When white conservationists like me think about racism in the outdoors, we might first imagine subtler forms of prejudice: pearl-clutching body language that suggests a Black hiker isn’t welcome. But as Haile’s story addresses, it’s crucial to think specifically and seriously about overt acts of racism and direct threats to Black hikers’ safety. When birder Chris Cooper was confronted by a white woman in Central Park, it wasn’t just a coded discussion about him not belonging there as a lone Black man—it was an incident that could have left him incarcerated or facing violence from police. Likewise, Major Jackson’s recent essay for Orion investigates the mortal stakes of being a Black naturalist.
Haile’s essay is a good place to start thinking about what kinds of structural changes have to happen to make places such as the Appalachian Trail truly safe for Black people. It’s also a beautifully assembled narrative about the twists and turns of a big through-hike and how the meaning of the experience can change over different segments of the trail. (Thanks to Jini Reddy for sharing the essay on Twitter.)
Blocking pipelines
The Biden administration has cancelled the Keystone XL (KXL) pipeline. Its intended path lay just to the east of the area of central Nebraska where I did bird surveys for my master’s in biology. Native Americans, environmental groups and local farmers have been fighting the KXL for years now, so the decision feels significant. Now, Indigenous leaders are calling on Biden not to stop with KXL and also cancel the Dakota Access Pipeline (DAPL) and other pipelines that put water and safety at risk. Though cable news cameras moved on from #NoDAPL protests at Standing Rock after 2016-17, the Standing Rock Sioux and groups such as the Indigenous Environmental Network have kept up the fight.

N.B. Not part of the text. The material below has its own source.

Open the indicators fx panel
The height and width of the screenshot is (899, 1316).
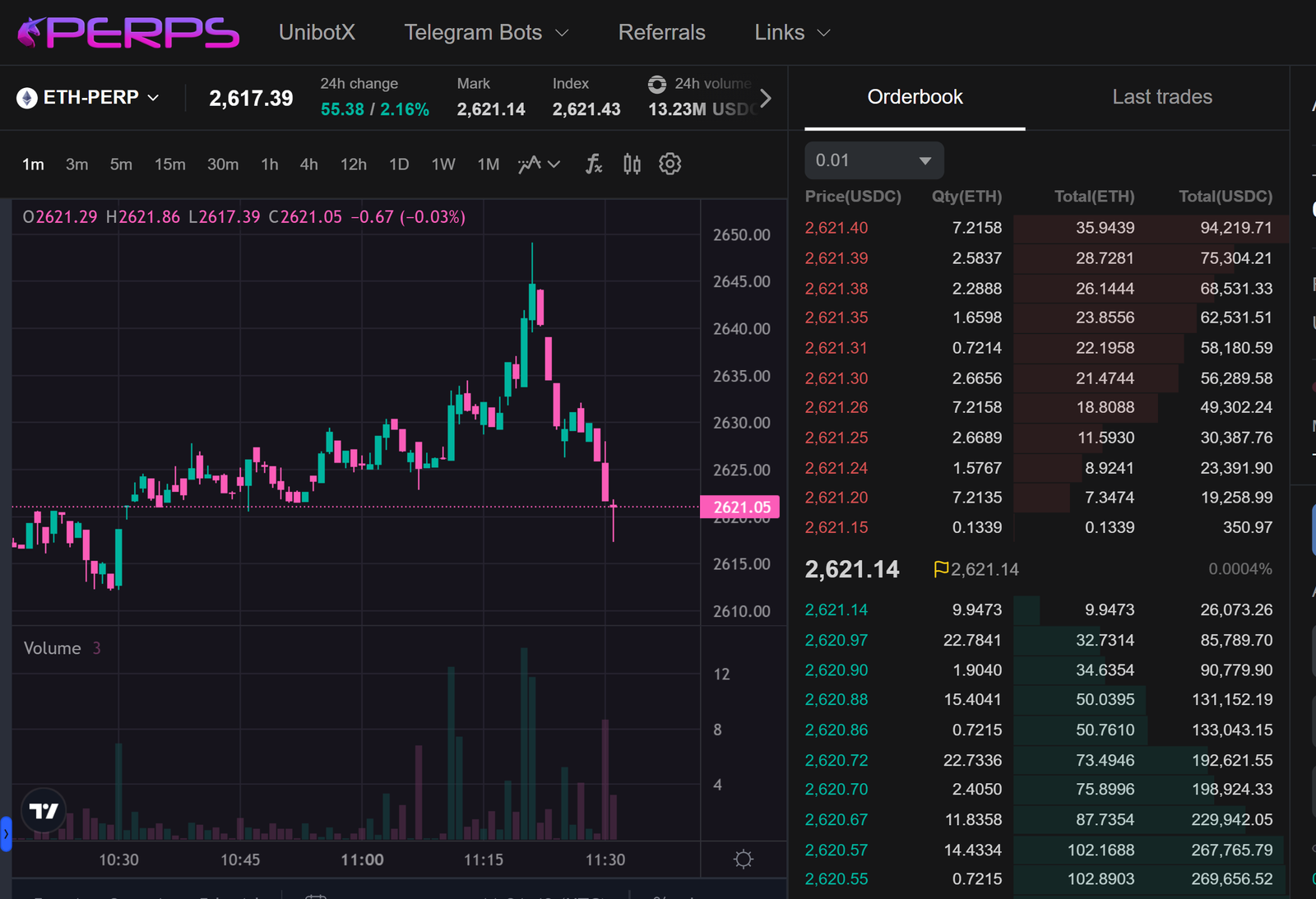click(594, 164)
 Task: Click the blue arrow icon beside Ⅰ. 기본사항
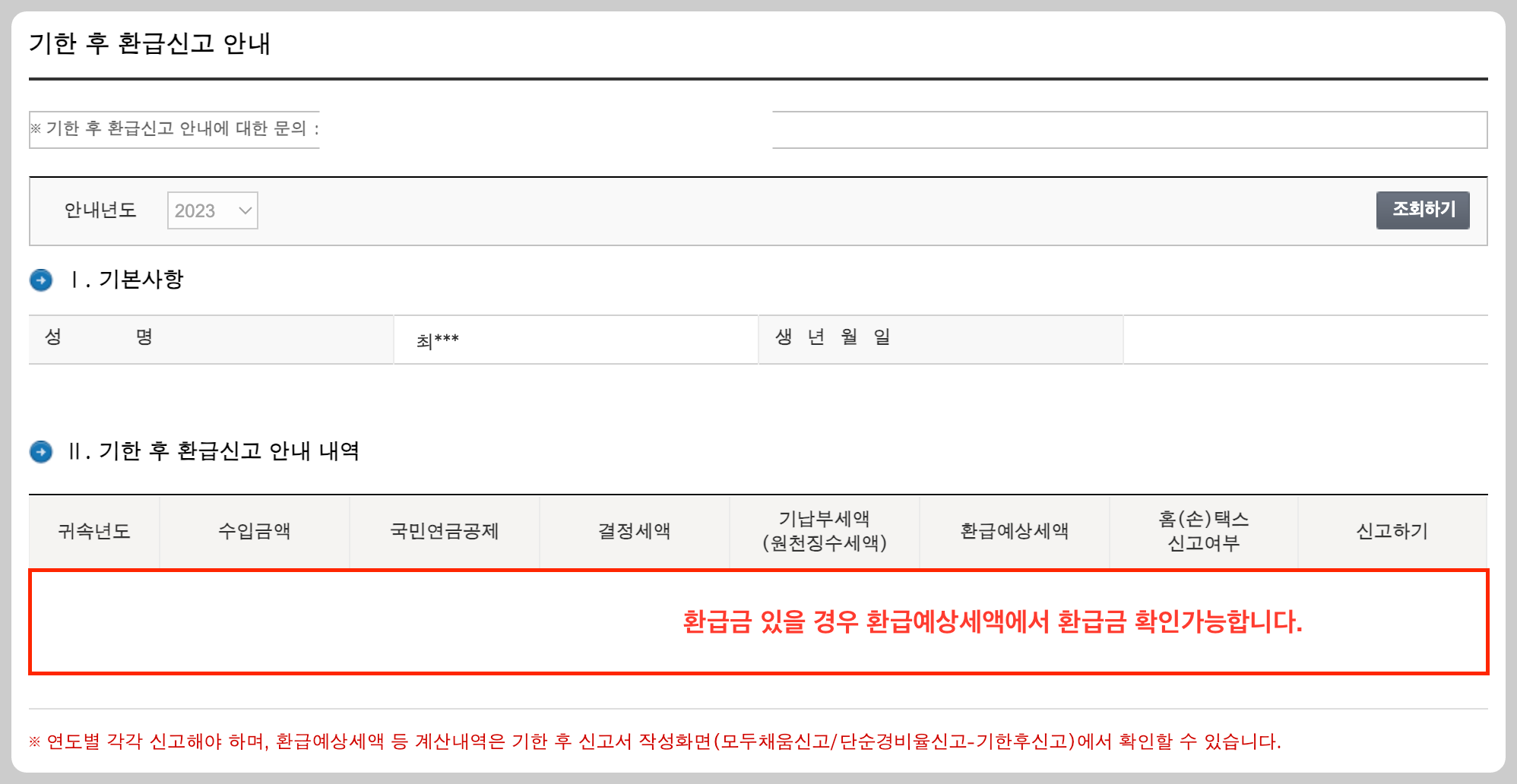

“This is a vindication of 10 years defending our waters and treaty rights from this tar sands carbon bomb. I applaud President Biden for recognizing how dangerous KXL is for our communities and climate and I look forward to similar executive action to stop DAPL and Line 3 based on those very same dangers,” Dallas Goldtooth, a member of the Mdewakanton Dakota and Dine, told The Guardian.
Further reading
The Frontline, the climate newsletter for Atmos written by Yessenia Funes, has a terrific interview with Mary Annaïse Heglar, who co-hosts the climate podcast Hot Take. Heglar talks about how she sees the climate movement’s roots in the Civil Rights movement, being a Black woman in the largely white climate media environment, crushing oil companies on Twitter, and more. Do check out both The Frontline and Hot Take—both well worth your time.
Plant of the week: Shagbark hickory
Last week I noted that I wouldn’t be inflicting a long series of tree bark photos on you during the winter. And I’m not changing that promise—but it feels like a mistake not to point out at least one tree with unique bark. If you don’t know it, one photo of it could lead to a lifetime of recognizing it on sight.
Shagbark hickory (Carya ovata) is mostly present in east-central North America, west to the Great Plains, but it’s also here in Massachusetts, southern New Hampshire and a bit of Maine. The bark on mature trees breaks off in long strips, making it easy to spot in both winter and summer.
Hickories have a walnut-like fruit. The word hickory derives from the Algonquian word for the milk made by pounding the nuts and steeping them in water, pawcohiccora. Everything from bears to squirrels are on the lookout for hickory nuts during the winter. The bark is useful, too: some bats, including the endangered Indiana bat, are able to live in the crevices formed by the bark strips.
If you’ve been curious about learning more trees but found it tedious to memorize countless leaf shapes, bark can be an unlikely but powerful key to ID that’s useable year-round. Once able to distinguish just one or two trees by their bark texture and color, you might find yourself unable to stop. Silver maple’s long, twisting ridges; black cherry’s squares; ash’s diamonds. (I’m starting to sound like Joe Pera, so I’ll wrap up soon.)
I took part in one somewhat magical ecology lab session as a teaching assistant in which a group of students entered a forest seeing the trees as more or less the same and came out able to recognize about a dozen species. The trick was starting with the bark and not the leaves (which were high up in the canopy anyway.) One of the students left joking about a new future as a guide at a national park. It’s all about that bark.